The reality of the time constraints of an eight-day trip should be apparent; but has he talked at length with the trips organizers? Has he discussed with them alternative organizations to partner with? Or the possibility of including more days to explore Palestinian narratives? No alternative trek foundations or organizations are given as suggestions within the piece. No actual solutions are presented when Israel and Co’s past funding from the Israeli government are highlighted.
The author further writes that, “there is a systematic effort to appeal to academic institutions to support Israel and its policies through the dissemination of its talking points and views in a clever and subtle approach.” Any government’s willingness to proselytize is strong, and can indeed be a dangerous tool used to oppress and subvert the masses. Highlighting this is very critical and important when discussing academic trips to Israel-Palestine.
But once more, the troubling truth of this opinion piece is written loud and clear: the author thinks Fletcher students are blind, ignorant, and easily led astray, either by “government propaganda” or pro-Israeli organizers. The author assumes the students will not do their homework on who is speaking, presenting and leading the different sections of the trip.
The one solution offered to the problems the author lays out is to turn to The Fletcher School administration to intervene. In exactly what way is not clear in the article. Instead, a nebulous and murky suggestion is given: the administration should “intervene” and set “best practices, guidelines, and most importantly… ensure that students are well aware of these political agendas before attending such programs.”
This call for the Fletcher administration to intervene is illiberal to students at best, and dangerous to students in the long run. As graduate students, we cannot have the administration hold our hand and shield us from unsavory viewpoints, arguments, people or government bodies.
It is not the job of the administration to ensure that only the “correct” narrative or history is fed to us, or to protect us from the wiles of government propaganda: as students, we must accept that it is up to us to be relentless in asking questions and challenging what is presented. When that directive is taken from us and instead given away to an administrative authority, we cease to be pursuing academic excellence. Instead, we become no more than shills of whatever position we are told to hold.
Furthermore, as students, learning is a collaborative exercise. If we were to have academic authoritative powers “intervene” into all treks that brush up against troubling and oppressive governments, we would need to abandon all travel. In fact, we would need to exit from the United States itself, given that rationale. Learning happens best outside the classroom; it flourishes through interaction and experience in situations no classroom can replicate. To intervene into a trek, either to force a boycott that everyone must adhere to, or to truncate it in some way, would be a disservice to all students, present and future, at The Fletcher School.
It is commendable that the author highlighted many troubling aspects and problems that could be present with this upcoming trek.
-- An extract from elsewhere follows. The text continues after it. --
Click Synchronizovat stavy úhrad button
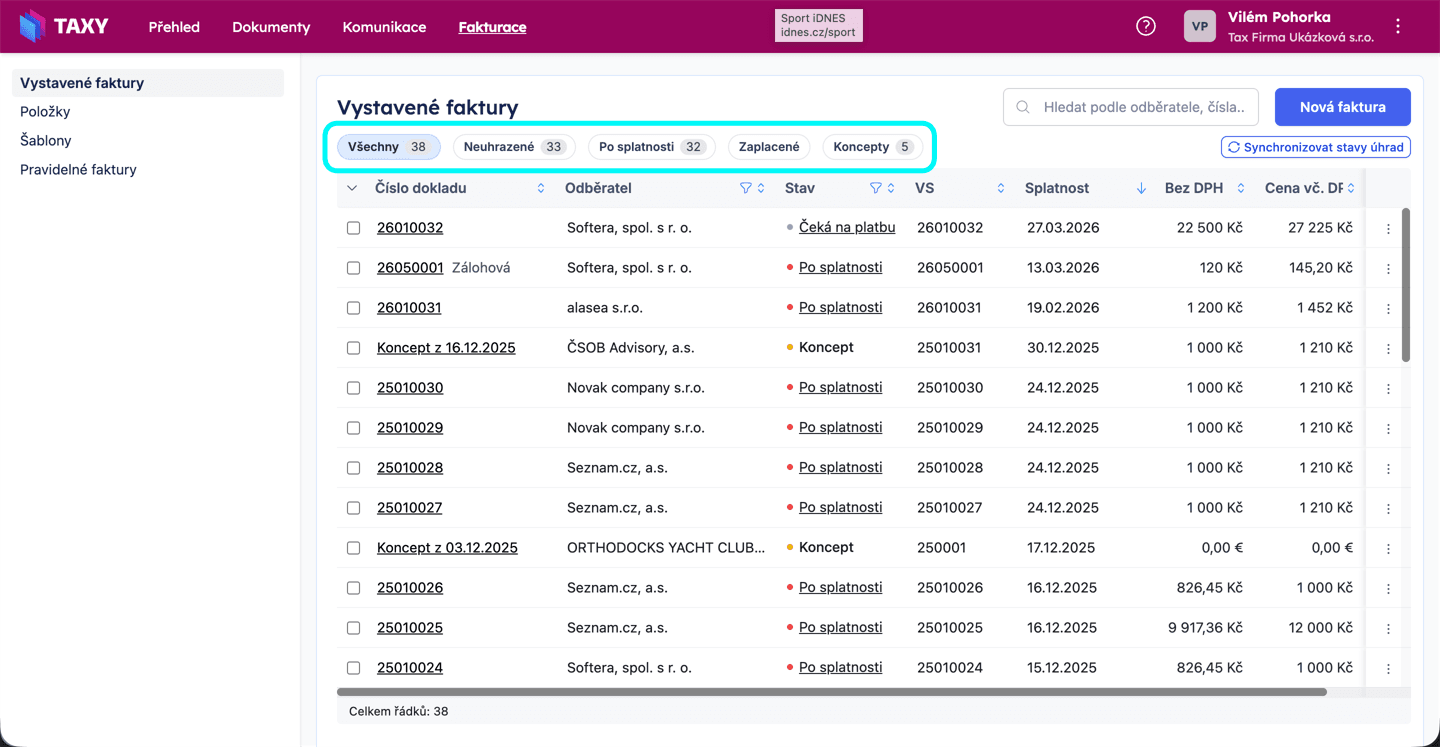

Without such dialogue, there is no broadening of important discussions. However, the need to learn should outweigh the need to be right. If one cannot stomach the thought of a trip that includes an Israeli narrative, or indeed, a trip that could possibly include government propaganda, then one must produce an alternative. Or better yet, go on the trip itself and challenge the narratives presented directly.
But to curtail the ability of students to have the trek, based on the loose and assumptive grounds that it is purely Israeli propaganda that only further serves government occupation, is untenable to any liberal values, including the values of The Fletcher School itself. Let the students decide and discover for themselves through their own experience.